**Written instruction**
Render every line of the records below as a JSON list of strings, one string per line, with blank lines dropped and the pictures left out.

**Entries shown**
----------
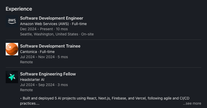
Task: Click the Experience section heading
Action: 19,9
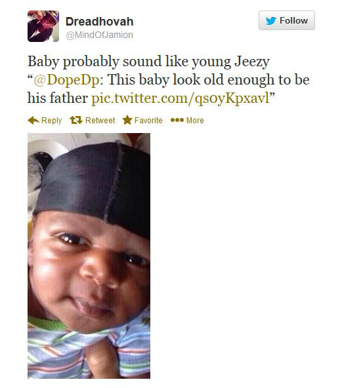Viewport: 342px width, 388px height.
Task: Click the Favorite star icon
Action: tap(127, 120)
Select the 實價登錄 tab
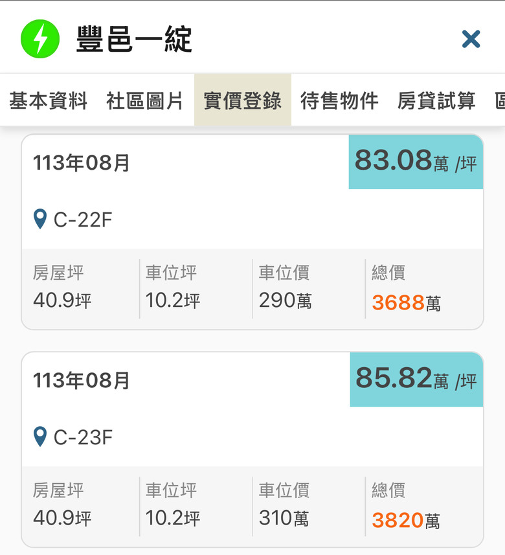This screenshot has width=505, height=555. pos(243,100)
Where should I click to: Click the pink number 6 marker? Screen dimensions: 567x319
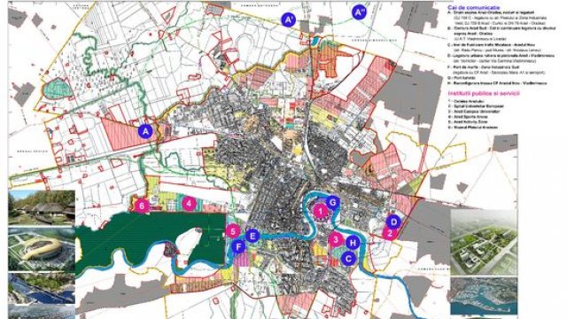(x=142, y=206)
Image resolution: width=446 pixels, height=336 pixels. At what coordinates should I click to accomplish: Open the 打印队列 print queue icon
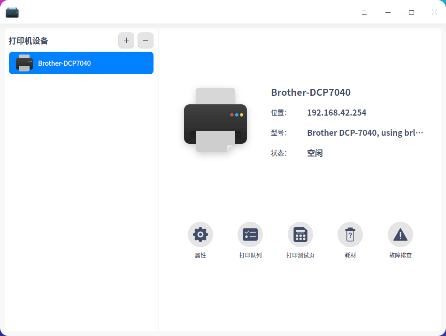click(x=250, y=234)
----------
**Solution below**
[
  "Task: Click the Experience section heading",
  "Action: 19,9",
  "Viewport: 342px width, 388px height.",
  "Task: Click the Favorite star icon",
  "Action: tap(127, 120)",
  "Select the 實價登錄 tab",
  "This screenshot has width=505, height=555. pos(243,100)",
  "Where should I click to: Click the pink number 6 marker? Screen dimensions: 567x319",
  "(x=142, y=206)",
  "Image resolution: width=446 pixels, height=336 pixels. At what coordinates should I click to accomplish: Open the 打印队列 print queue icon",
  "click(x=250, y=234)"
]